離婚が成立するまでの生活費を支払ってもらいたい
夫婦関係が破綻すると、夫が妻に生活費を渡してくれなくなることがあります。
このような場合、今後の生活に困ることになりますが、離婚が成立するまでの間、配偶者に対する扶養義務があるので、妻は夫に対し生活費(婚姻費用)を請求することができます。
子の婚姻費用は、夫婦双方の収入と子の人数及び年齢を基準として決められます。一般的には「婚姻費用の算定表」を基準に決められることが多いです。
婚姻費用の支払い義務は、夫婦の扶養義務に基づくものですので、原則支払いを拒絶することはできません。
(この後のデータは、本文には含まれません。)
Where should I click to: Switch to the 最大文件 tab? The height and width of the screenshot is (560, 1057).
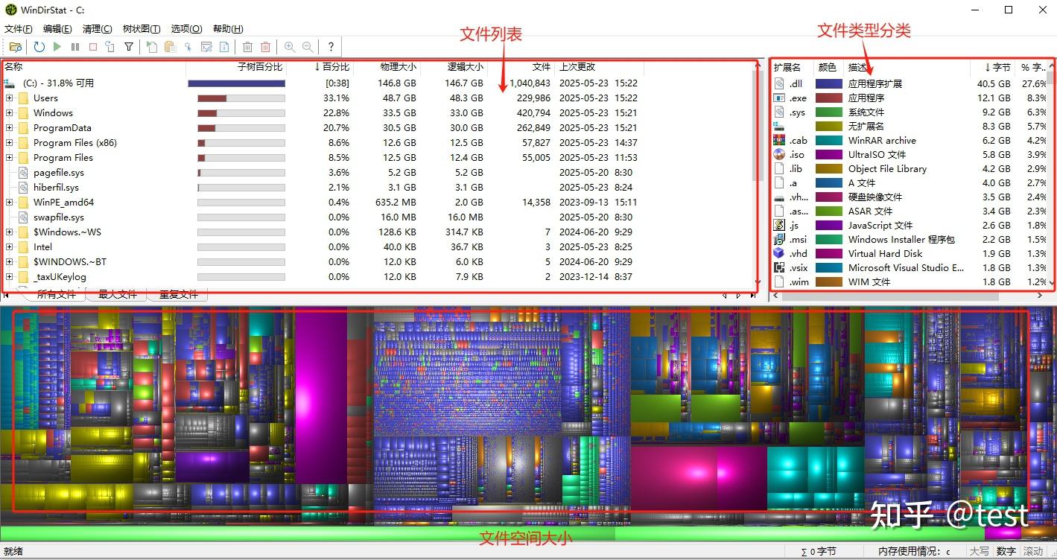[116, 293]
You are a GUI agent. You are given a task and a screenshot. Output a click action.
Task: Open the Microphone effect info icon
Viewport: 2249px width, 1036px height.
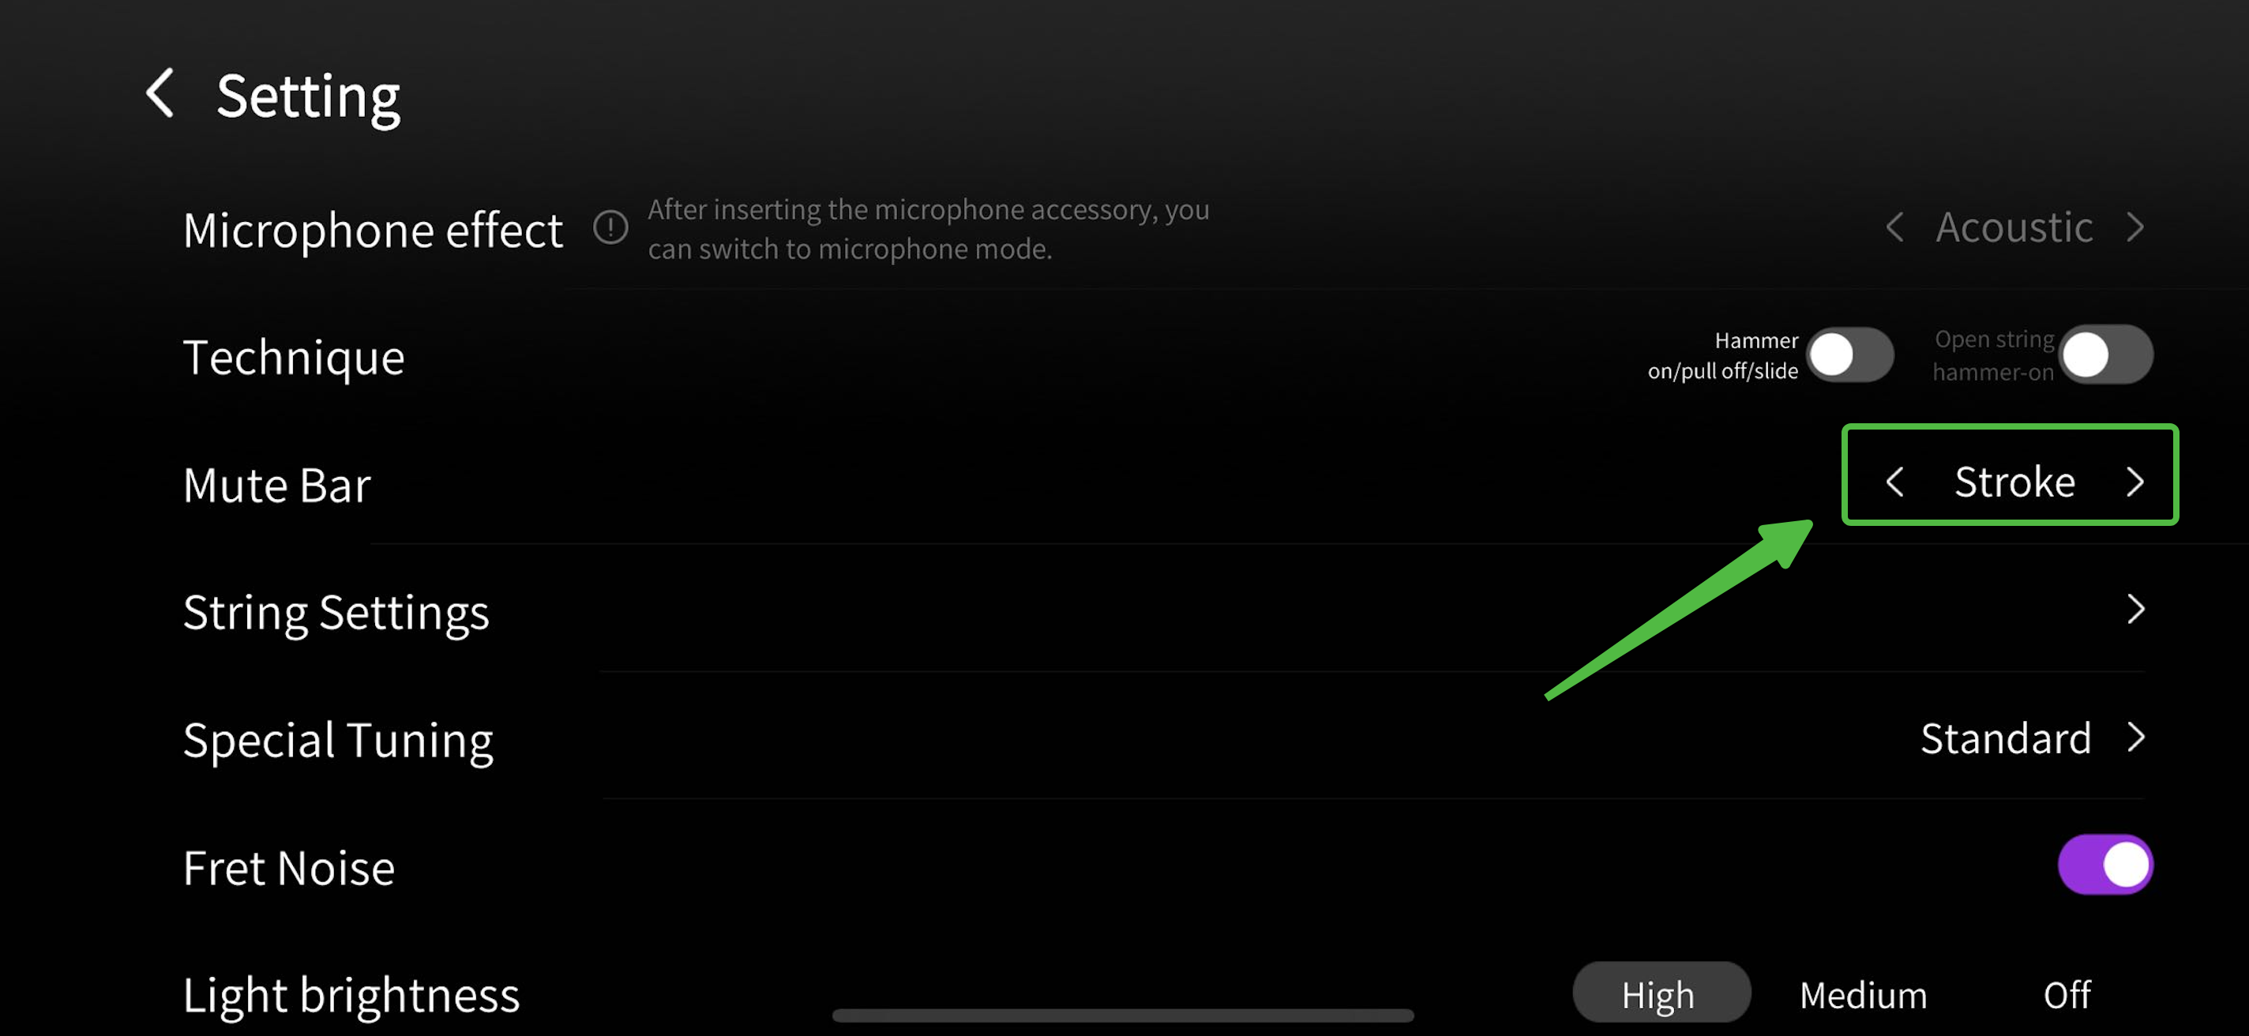(x=610, y=228)
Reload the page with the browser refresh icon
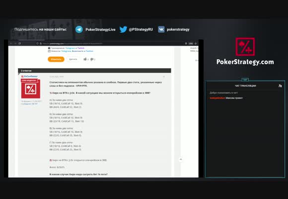The height and width of the screenshot is (199, 288). click(x=20, y=43)
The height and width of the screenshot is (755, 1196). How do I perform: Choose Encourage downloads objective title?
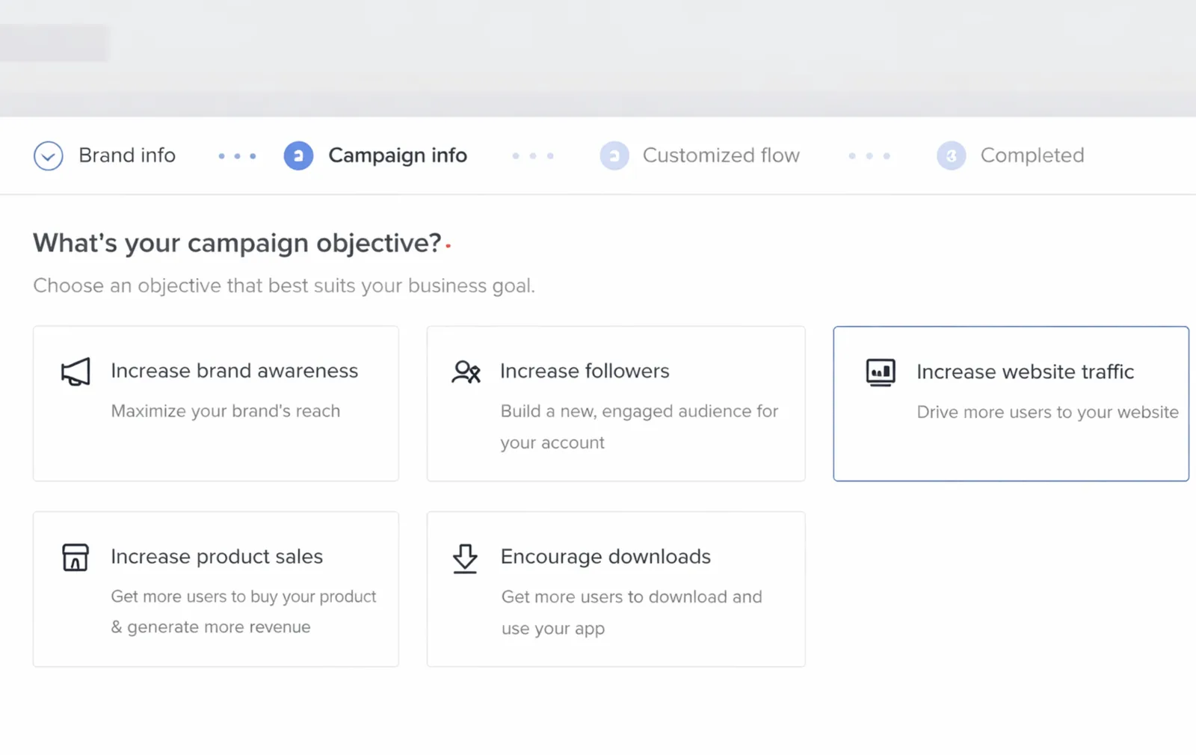coord(605,556)
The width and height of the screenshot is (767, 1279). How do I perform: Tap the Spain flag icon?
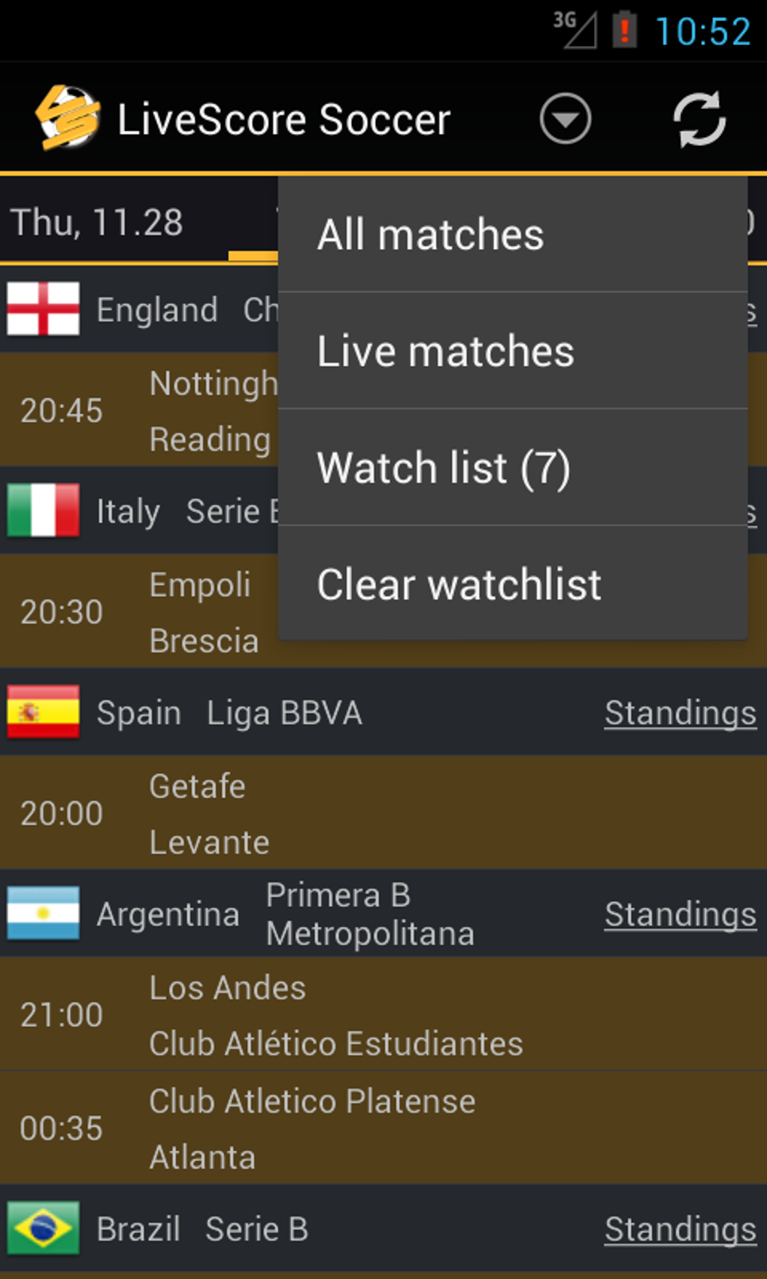(43, 712)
また婚姻費用は、収入が多い者が少ない者に対して請求しますので、一般的には妻が夫に対して請求を行うことになります。
参考:裁判所「婚姻費用・養育費の算定表」
婚姻費用の定め方
婚姻費用の定め方としては、
- ①夫婦の合意
- ②家庭裁判所の調停
- ③家庭裁判所の審判
があります。
別居をしている配偶者に対して生活費を支払うことを拒絶するケースは少なくありません。また、婚姻費用の支払いを認めたとしても、極めて少ない額の生活費しか支払ってもらえないというケースも多いです。生活費はできるだけ早く確保したいと思いますので、こういった場合には、できるだけ早期に家庭裁判所に対し婚姻費用の調停を申し立てる必要があります。なお、過去分の婚姻費用は原則請求することはできません。
参考:裁判所「婚姻費用・養育費の算定表」
婚姻費用を強制的にもらう方法
公正証書に強制執行を認める旨の条項が入っていたり(“強制執行認諾文言”といいます。)、家庭裁判所の手続きで婚姻費用の支払いを定めた場合(調停・審判・判決)に、相手方が婚姻費用の支払いを怠ったときには、相手方の財産(不動産・預貯金・給与等)に対して強制執行手続を行い、法的に強制的に回収することができます。
また、履行勧告といって、相手方に養育費を支払うよう裁判所から勧告をしてもらう手続きもあります。